With You, Without You () is a 2012 Sri Lankan film written and directed by prolific Sri Lankan filmmaker Prasanna Vithanage, and produced by Lasantha Navaratne, Mohammad Adamaly and Prasanna Vithanage for Akar Films. It stars Shyam Fernando and Anjali Patil in lead roles with Maheshwari Ratnam and Wasantha Moragoda. Music composed by Lakshman Joseph De Saram.

Based on the 1876 short story "A Gentle Creature" by Fyodor Dostoyevski, Oba Nathuwa Oba Ekka was adapted into a post-war Sri Lankan background. Principal photography was shot in Bogawanthalawa, Central Province, Sri Lanka and Sarasavi Studio in Colombo.

Synopsis
Sarathsiri, a man in his mid-forties, runs a pawn shop from his two-storied building in a remote town surrounded by tea plantations. He broods, rarely talks, and in his spare time intently watches professional wrestling on TV.

One day, Selvi, a young woman, lands at his pawn shop with a fistful of worthless trinkets and keeps coming back. Sarathsiri is intrigued by her and through his maid Lakshmi finds out that Selvi, a Tamil Christian is originally from Kilinochchi, an ethnic civil war stricken area of northern Sri Lanka. Her parents have sent her to this up country area of central Sri Lanka to save her life. Sarathsri gets to know that an older widowed businessman has asked for Selvi's hand in marriage and immediately rushes in to declare his own desire to marry her. She accepts and they get married.

Once at home, Sarathsiri teaches her the basics of pawning business and tells her of his dream to own a tea plantation. However, he remains aloof, cold and unresponsive to Selvi who it seems is blossoming after the marriage. One day they go to see a South Indian Tamil movie at a local theatre. Selvi who has never seen a movie on a big screen is visibly happy. Sarathsiri, however, is his dour self and says it was a waste of money. While Selvi exudes a warmth and happiness, Sarathsri remains engrossed in his pawnshop and the wrestling bouts on TV.

One day out of the blue, an old friend of Sarathsri appears at his door. Sarathsri drags his friend out for a drink, they return late at night drunk, and have an argument. In the morning while Sarathsiri is asleep Selvi goes downstairs to answer a knock on the door. Gamini (the friend) is awake and asks Selvi to forgive him for barging in unannounced. Selvi discovers through Gamini that Sarathsiri is an ex Sri Lankan army soldier.

Shocked, Selvi leaves the house. Sarathsri goes looking for her and finds her at the same bus stop where he had proposed. At night Selvi confronts Sarathsiri and asks him why he hid from her his army past. Dissatisfied with his monosyllabic replies, Selvi  says if she knew he had served in the army, she would have never married him. She tells him about her two brothers who were killed by the Sri Lankan army. She informs him that her parents brought her here to save her from being raped by the Sri Lankan army soldiers. Unsettled by her ferocity, Sarathsiri grabs his pillow and blanket and goes downstairs. As he is leaving the upper floor Selvi follows him asking how many Tamil women has he raped and how much gold has he stolen from them. Sarathsiri retorts saying if it wasn't for him, she would be starving.

* _RAW DATA_:
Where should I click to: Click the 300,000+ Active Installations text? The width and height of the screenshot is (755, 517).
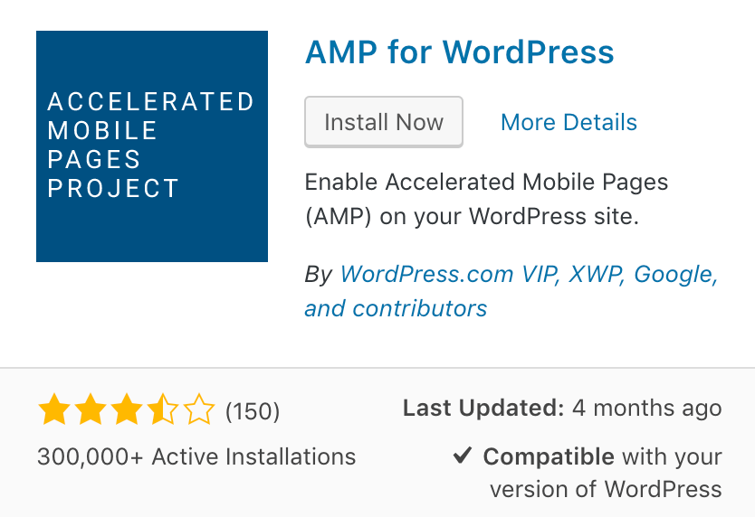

* _REQUIRED WORK_:
Check each statement against the film summary, answering yes or no and quoting the words that settle it: (a) Selvi learns from Gamini that Sarathsiri once served in the Sri Lankan army; (b) Sarathsiri enjoys the movie they see at the local theater; (c) some filming took place in Colombo.

* _REPLY_:
(a) Yes: "Selvi discovers through Gamini that Sarathsiri is an ex Sri Lankan army soldier."
(b) No: "Sarathsiri, however, is his dour self and says it was a waste of money."
(c) Yes: "Principal photography was shot in Bogawanthalawa, Central Province, Sri Lanka and Sarasavi Studio in Colombo."